(What is expected)
Beginning with the first line of the entries below, quote each line until you reach and include the line with "Phone number (1024, 737)".

::: Provided material :::

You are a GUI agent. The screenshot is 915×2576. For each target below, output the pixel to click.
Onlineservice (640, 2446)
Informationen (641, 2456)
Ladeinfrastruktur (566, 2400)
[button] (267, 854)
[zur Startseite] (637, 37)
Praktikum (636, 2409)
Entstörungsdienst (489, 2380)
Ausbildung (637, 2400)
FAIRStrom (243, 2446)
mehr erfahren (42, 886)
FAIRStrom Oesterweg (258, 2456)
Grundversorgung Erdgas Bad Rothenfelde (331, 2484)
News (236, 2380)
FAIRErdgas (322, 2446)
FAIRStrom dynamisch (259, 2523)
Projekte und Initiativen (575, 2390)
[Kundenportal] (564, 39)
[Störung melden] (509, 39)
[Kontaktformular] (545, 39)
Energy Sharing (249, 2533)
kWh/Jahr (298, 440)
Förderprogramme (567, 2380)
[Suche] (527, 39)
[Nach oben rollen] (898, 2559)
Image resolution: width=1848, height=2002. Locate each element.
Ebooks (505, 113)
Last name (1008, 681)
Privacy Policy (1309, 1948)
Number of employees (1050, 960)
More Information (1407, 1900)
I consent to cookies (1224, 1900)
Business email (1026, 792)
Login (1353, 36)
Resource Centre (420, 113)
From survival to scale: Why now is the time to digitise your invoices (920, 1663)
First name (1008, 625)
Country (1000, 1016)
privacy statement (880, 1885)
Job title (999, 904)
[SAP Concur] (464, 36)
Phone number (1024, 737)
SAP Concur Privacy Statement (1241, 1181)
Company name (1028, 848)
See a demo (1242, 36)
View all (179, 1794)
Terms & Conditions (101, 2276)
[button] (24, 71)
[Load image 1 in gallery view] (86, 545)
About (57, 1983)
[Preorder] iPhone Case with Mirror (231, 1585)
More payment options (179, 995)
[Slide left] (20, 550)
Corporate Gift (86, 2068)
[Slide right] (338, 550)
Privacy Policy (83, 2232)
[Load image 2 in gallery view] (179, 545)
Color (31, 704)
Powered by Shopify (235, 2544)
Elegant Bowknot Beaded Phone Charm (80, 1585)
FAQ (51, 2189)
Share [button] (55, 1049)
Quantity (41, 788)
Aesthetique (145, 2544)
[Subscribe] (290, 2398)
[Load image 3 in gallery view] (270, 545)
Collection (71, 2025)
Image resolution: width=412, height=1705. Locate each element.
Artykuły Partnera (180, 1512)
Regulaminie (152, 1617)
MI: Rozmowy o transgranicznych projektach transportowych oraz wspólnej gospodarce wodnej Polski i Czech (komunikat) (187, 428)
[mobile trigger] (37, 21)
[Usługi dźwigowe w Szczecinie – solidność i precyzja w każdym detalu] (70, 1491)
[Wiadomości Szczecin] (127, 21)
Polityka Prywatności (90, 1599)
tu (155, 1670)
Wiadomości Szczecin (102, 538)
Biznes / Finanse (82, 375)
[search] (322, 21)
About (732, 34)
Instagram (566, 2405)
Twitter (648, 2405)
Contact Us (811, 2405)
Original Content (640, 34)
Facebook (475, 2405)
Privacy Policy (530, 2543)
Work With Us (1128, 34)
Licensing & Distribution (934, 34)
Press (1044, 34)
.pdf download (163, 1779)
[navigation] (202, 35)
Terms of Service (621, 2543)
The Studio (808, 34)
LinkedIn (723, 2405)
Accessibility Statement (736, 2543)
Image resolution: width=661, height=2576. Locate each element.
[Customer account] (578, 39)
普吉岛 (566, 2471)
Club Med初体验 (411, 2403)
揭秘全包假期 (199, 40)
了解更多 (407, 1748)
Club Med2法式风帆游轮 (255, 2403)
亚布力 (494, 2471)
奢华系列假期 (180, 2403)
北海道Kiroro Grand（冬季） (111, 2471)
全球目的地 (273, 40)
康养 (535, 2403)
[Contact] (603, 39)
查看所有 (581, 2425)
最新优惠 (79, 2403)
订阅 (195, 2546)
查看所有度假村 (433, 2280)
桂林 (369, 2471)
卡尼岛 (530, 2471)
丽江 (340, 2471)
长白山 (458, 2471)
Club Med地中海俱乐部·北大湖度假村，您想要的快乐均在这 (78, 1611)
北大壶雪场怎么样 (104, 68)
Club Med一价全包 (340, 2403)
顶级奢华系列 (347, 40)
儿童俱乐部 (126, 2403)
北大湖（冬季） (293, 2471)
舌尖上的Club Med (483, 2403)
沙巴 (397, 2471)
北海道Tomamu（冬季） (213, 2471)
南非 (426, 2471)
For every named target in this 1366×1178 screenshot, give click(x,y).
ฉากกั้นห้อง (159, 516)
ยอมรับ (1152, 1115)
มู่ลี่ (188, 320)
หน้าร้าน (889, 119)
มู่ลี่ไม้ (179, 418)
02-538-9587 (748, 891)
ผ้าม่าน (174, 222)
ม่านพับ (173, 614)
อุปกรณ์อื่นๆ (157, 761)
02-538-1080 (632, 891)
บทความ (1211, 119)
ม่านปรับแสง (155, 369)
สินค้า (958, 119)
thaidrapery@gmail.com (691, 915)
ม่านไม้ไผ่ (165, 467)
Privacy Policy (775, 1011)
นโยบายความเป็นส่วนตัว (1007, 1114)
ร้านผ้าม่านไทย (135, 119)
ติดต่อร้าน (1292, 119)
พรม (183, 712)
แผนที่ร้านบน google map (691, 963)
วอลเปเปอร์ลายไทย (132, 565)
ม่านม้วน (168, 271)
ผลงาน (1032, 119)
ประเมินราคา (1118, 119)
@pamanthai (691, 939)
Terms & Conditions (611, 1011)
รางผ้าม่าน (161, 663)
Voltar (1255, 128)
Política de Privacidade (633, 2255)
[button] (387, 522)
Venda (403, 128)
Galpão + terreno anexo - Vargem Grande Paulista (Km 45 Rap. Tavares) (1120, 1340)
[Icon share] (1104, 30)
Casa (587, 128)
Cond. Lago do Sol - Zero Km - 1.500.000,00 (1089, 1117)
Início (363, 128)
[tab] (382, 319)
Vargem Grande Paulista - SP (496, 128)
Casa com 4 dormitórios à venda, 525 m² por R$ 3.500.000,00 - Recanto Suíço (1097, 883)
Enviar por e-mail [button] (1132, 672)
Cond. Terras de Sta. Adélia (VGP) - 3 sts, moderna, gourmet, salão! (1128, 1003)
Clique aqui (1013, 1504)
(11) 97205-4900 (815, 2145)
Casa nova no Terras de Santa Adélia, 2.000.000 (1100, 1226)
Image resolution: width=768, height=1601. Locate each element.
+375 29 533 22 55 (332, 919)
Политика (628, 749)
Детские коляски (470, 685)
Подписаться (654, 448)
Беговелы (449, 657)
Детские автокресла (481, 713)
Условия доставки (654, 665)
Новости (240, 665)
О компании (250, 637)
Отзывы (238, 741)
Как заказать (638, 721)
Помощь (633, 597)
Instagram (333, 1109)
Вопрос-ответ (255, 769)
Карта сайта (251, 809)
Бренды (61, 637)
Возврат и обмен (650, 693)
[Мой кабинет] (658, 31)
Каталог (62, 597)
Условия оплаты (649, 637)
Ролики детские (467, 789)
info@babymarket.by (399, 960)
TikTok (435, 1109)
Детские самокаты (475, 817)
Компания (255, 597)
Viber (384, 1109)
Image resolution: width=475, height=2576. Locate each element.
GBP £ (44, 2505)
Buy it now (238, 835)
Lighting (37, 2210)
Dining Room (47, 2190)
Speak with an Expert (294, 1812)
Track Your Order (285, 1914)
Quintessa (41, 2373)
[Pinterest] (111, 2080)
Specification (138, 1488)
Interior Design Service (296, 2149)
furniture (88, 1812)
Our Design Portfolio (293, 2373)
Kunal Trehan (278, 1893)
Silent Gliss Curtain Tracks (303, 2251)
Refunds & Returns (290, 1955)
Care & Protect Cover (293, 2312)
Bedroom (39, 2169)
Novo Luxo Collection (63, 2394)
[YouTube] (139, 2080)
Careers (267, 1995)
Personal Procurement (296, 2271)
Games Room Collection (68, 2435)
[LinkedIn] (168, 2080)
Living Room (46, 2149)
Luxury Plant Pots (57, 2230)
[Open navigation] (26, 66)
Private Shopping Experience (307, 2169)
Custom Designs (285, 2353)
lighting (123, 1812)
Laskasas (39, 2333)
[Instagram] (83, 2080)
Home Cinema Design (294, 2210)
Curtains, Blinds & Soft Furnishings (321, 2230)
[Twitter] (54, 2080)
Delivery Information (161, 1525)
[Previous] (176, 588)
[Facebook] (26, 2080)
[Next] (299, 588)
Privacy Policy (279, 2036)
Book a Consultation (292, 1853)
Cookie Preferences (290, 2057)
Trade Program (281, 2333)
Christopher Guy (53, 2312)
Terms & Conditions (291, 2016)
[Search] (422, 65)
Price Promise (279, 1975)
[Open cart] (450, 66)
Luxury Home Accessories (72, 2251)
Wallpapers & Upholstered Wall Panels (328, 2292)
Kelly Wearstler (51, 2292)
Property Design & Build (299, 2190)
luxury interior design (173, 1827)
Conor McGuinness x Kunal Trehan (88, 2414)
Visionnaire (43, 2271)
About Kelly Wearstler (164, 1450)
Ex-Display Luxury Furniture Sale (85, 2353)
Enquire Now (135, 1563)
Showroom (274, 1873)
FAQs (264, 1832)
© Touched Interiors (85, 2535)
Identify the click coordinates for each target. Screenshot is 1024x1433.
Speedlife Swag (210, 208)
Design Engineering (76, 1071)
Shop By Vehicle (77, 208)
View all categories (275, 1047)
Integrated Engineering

:::

(Answer space)
You are a GUI agent. The screenshot is 915×2576. For each target below, output the pixel to click.
Onlineservice (640, 2446)
Informationen (641, 2456)
Ladeinfrastruktur (566, 2400)
[button] (267, 854)
[zur Startseite] (637, 37)
Praktikum (636, 2409)
Entstörungsdienst (489, 2380)
Ausbildung (637, 2400)
FAIRStrom (243, 2446)
mehr erfahren (42, 886)
FAIRStrom Oesterweg (258, 2456)
Grundversorgung Erdgas Bad Rothenfelde (331, 2484)
News (236, 2380)
FAIRErdgas (322, 2446)
FAIRStrom dynamisch (259, 2523)
Projekte und Initiativen (575, 2390)
[Kundenportal] (564, 39)
[Störung melden] (509, 39)
[Kontaktformular] (545, 39)
Energy Sharing (249, 2533)
kWh/Jahr (298, 440)
Förderprogramme (567, 2380)
[Suche] (527, 39)
[Nach oben rollen] (898, 2559)
Image resolution: width=1848, height=2002. Locate each element.
Ebooks (505, 113)
Last name (1008, 681)
Privacy Policy (1309, 1948)
Number of employees (1050, 960)
More Information (1407, 1900)
I consent to cookies (1224, 1900)
Business email (1026, 792)
Login (1353, 36)
Resource Centre (420, 113)
From survival to scale: Why now is the time to digitise your invoices (920, 1663)
First name (1008, 625)
Country (1000, 1016)
privacy statement (880, 1885)
Job title (999, 904)
[SAP Concur] (464, 36)
Phone number (1024, 737)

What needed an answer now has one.